CHAOTIC WORRY

I found calm

Steady breath

A place where

The quiet feels…

Composed

But what if

I’m in the eye

Of the storm?

What if chaos

Has just settled

Like sand does

Waiting for the heat

To clash with the cold

Inside my brain

What if his screams

What if his anger

What if their words

And their actions

Were created

Inside of me

And what will happen

When the wind

Starts to blow again?

The picture attached was taken by a girlfriend of mine who passed away several years ago. I miss talking to her. She lived with a disease that required many surgeries and always knew it would claim her life early just like it claimed her mother’s life.

Her life seemed so calm despite the chaos that her disease created.

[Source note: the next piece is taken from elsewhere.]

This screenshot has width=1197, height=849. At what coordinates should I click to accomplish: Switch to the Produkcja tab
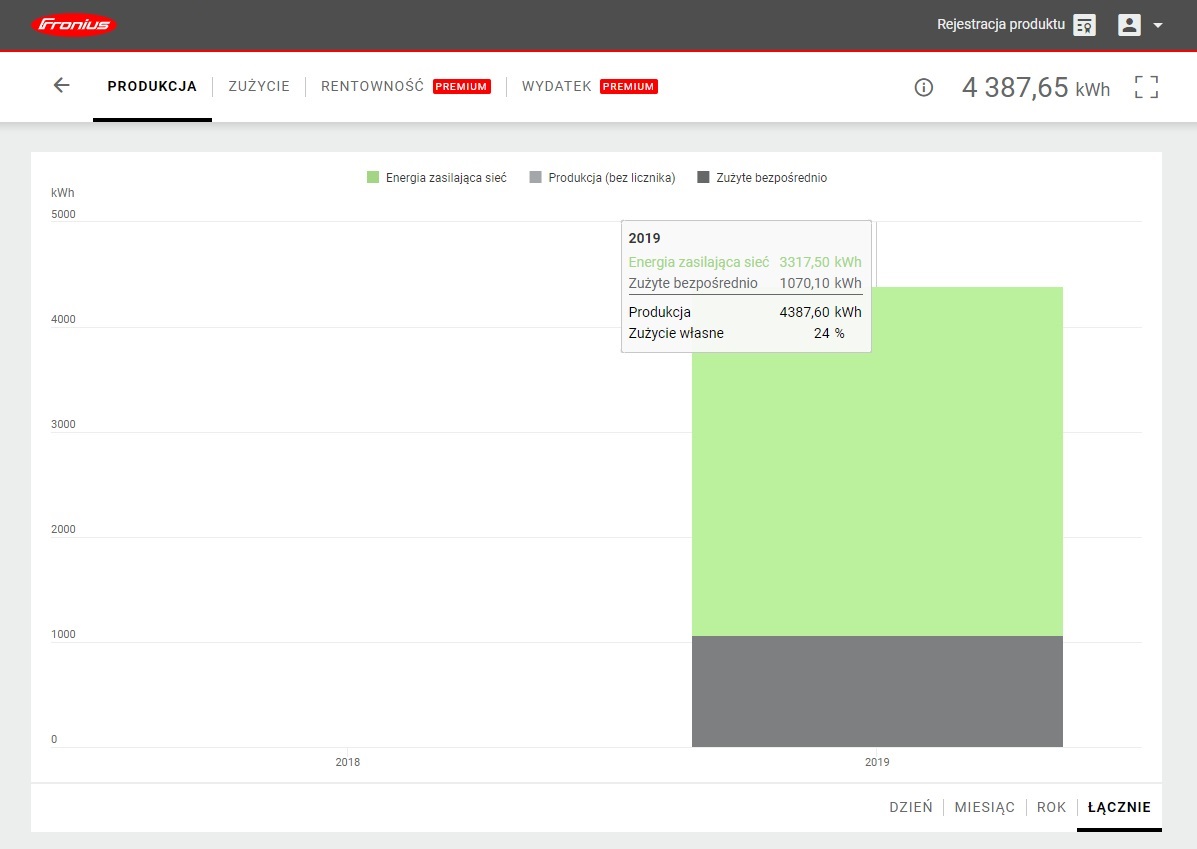pyautogui.click(x=152, y=87)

I knew her well enough to know that she lived inside a storm she didn’t create. But many of us live inside storms of our own creation.

I sit writing this poem thinking about people and the chaos that whips around them like a hurricane. How much of the drama in my own life was my own doing?

I used to wake up feeling as if my whole body was charged. I felt like a lightening bolt. Constantly worrying that the wrong energy would come near me and…

But it was the storm not me . I became part of the storm but I did not create the storm. I sometimes wonder if I got out of the storm or if I brought part of that storm with me. Will it always be a part of me? I hope not. I barely survived that one.